= Beginning of Section =

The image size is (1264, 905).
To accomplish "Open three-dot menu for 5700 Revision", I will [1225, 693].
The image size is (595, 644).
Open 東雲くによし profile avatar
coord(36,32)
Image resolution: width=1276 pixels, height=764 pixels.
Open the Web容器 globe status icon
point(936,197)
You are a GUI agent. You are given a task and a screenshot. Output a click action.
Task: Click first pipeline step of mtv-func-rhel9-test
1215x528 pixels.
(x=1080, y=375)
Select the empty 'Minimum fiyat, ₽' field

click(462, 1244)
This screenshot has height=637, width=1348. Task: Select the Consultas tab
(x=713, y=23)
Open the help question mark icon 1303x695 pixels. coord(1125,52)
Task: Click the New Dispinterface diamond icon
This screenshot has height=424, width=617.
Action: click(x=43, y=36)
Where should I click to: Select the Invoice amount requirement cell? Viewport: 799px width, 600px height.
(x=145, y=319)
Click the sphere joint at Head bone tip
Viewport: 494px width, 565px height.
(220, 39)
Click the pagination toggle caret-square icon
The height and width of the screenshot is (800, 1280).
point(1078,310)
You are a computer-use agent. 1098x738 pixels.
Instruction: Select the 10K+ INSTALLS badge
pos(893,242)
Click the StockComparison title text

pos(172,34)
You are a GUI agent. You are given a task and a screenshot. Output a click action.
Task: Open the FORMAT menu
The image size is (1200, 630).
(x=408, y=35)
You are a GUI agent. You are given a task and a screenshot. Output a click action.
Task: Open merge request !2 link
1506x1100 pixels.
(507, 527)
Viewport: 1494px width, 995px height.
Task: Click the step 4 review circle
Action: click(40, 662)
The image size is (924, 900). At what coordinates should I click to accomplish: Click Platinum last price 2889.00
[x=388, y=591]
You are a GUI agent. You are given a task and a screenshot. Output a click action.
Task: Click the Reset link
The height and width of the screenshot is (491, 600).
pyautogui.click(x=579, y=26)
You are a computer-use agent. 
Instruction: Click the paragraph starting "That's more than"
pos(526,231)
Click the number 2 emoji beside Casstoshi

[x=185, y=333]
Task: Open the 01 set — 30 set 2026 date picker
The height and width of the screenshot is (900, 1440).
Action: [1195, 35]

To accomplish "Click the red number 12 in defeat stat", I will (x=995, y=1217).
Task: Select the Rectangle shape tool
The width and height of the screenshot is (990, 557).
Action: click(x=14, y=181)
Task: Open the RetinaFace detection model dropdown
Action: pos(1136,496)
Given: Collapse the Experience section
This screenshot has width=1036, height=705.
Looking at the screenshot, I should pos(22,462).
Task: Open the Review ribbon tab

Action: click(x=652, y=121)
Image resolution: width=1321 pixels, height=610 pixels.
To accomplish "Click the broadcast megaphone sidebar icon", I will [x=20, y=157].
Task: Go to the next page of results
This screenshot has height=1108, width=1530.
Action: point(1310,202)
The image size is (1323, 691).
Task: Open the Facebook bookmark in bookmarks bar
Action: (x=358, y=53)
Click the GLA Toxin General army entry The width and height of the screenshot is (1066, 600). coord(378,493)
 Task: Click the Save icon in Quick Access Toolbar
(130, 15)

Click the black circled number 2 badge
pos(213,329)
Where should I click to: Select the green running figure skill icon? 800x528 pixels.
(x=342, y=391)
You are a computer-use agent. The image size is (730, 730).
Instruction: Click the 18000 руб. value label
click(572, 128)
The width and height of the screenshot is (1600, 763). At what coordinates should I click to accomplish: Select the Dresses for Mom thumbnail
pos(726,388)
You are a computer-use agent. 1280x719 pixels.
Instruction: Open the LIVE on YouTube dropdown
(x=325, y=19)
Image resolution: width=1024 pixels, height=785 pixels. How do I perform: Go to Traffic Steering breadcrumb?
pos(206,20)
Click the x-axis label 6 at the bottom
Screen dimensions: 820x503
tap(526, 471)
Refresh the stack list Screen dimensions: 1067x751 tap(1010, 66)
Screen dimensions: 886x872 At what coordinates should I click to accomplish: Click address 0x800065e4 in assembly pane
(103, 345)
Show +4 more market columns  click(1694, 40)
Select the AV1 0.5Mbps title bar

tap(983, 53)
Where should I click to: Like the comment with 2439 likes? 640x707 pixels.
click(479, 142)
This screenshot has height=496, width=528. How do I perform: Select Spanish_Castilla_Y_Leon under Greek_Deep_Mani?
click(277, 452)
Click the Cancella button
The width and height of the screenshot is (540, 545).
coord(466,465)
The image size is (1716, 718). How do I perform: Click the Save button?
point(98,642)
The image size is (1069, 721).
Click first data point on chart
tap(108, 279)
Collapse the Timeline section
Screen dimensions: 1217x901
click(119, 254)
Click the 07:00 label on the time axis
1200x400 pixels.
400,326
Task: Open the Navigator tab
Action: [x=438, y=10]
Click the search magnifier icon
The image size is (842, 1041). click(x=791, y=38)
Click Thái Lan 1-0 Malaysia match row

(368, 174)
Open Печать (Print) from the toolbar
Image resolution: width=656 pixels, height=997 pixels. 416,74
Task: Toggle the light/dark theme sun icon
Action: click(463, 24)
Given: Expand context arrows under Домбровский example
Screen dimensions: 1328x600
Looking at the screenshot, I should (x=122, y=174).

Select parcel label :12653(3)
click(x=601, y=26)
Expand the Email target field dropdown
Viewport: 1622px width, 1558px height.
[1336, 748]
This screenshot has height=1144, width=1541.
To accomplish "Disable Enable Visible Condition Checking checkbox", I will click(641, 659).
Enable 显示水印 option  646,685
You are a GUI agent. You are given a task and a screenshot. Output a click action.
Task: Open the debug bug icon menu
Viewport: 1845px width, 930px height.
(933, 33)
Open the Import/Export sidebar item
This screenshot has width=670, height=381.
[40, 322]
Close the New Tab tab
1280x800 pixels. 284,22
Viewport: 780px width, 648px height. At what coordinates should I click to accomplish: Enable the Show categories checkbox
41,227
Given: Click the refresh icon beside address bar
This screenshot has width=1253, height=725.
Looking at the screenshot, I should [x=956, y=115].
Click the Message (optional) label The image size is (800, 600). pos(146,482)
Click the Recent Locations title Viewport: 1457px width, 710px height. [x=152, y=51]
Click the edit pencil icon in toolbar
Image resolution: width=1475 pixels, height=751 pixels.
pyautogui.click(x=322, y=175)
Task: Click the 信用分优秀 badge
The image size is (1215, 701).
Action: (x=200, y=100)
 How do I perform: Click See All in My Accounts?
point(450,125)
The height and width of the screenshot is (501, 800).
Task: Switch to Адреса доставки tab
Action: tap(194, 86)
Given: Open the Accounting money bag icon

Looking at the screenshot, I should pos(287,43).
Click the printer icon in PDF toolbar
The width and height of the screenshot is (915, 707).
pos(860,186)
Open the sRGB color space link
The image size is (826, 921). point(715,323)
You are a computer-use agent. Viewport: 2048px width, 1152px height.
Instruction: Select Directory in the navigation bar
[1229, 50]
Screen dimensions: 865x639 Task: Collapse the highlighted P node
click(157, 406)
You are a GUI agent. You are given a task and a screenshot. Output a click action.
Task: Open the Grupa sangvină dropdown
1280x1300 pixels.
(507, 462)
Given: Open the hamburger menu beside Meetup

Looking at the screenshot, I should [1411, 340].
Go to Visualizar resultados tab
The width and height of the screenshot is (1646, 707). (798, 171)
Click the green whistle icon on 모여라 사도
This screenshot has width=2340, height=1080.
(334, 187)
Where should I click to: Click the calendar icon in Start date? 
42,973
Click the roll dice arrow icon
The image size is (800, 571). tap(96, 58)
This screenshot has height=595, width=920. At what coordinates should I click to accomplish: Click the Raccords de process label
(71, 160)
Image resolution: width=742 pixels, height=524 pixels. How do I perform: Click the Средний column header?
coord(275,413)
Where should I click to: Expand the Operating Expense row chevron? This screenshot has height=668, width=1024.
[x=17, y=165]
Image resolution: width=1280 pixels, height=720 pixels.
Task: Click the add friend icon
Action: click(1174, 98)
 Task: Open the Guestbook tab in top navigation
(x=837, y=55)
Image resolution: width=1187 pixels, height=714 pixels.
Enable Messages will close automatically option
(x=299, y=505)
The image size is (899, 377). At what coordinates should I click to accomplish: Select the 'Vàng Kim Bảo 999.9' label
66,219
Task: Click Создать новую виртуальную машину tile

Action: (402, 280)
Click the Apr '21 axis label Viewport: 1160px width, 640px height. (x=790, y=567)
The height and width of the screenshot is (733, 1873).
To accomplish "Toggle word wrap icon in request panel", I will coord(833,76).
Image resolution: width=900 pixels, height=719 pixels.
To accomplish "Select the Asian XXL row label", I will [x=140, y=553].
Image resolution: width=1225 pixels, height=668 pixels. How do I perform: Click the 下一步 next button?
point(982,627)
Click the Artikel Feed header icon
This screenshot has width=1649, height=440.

= End of Section =

WHAT YOU ARE ASKED TO DO -> Every line from the top of the material through the line containing "Task: Select the Rectangle shape tool" must be transcribed exactly, and no other line may appear.

ANSWER TO THE PROBLEM ->
The image size is (1264, 905).
To accomplish "Open three-dot menu for 5700 Revision", I will [1225, 693].
The image size is (595, 644).
Open 東雲くによし profile avatar
coord(36,32)
Image resolution: width=1276 pixels, height=764 pixels.
Open the Web容器 globe status icon
point(936,197)
You are a GUI agent. You are given a task and a screenshot. Output a click action.
Task: Click first pipeline step of mtv-func-rhel9-test
1215x528 pixels.
(x=1080, y=375)
Select the empty 'Minimum fiyat, ₽' field

click(462, 1244)
This screenshot has height=637, width=1348. Task: Select the Consultas tab
(x=713, y=23)
Open the help question mark icon 1303x695 pixels. coord(1125,52)
Task: Click the New Dispinterface diamond icon
This screenshot has height=424, width=617.
Action: click(x=43, y=36)
Where should I click to: Select the Invoice amount requirement cell? Viewport: 799px width, 600px height.
(x=145, y=319)
Click the sphere joint at Head bone tip
Viewport: 494px width, 565px height.
(220, 39)
Click the pagination toggle caret-square icon
The height and width of the screenshot is (800, 1280).
point(1078,310)
You are a computer-use agent. 1098x738 pixels.
Instruction: Select the 10K+ INSTALLS badge
pos(893,242)
Click the StockComparison title text

pos(172,34)
You are a GUI agent. You are given a task and a screenshot. Output a click action.
Task: Open the FORMAT menu
The image size is (1200, 630).
(x=408, y=35)
You are a GUI agent. You are given a task and a screenshot. Output a click action.
Task: Open merge request !2 link
1506x1100 pixels.
(507, 527)
Viewport: 1494px width, 995px height.
Task: Click the step 4 review circle
Action: click(40, 662)
The image size is (924, 900). At what coordinates should I click to accomplish: Click Platinum last price 2889.00
[x=388, y=591]
You are a GUI agent. You are given a task and a screenshot. Output a click action.
Task: Click the Reset link
The height and width of the screenshot is (491, 600).
pyautogui.click(x=579, y=26)
You are a computer-use agent. 
Instruction: Click the paragraph starting "That's more than"
pos(526,231)
Click the number 2 emoji beside Casstoshi

[x=185, y=333]
Task: Open the 01 set — 30 set 2026 date picker
The height and width of the screenshot is (900, 1440).
Action: [1195, 35]

To accomplish "Click the red number 12 in defeat stat", I will (x=995, y=1217).
Task: Select the Rectangle shape tool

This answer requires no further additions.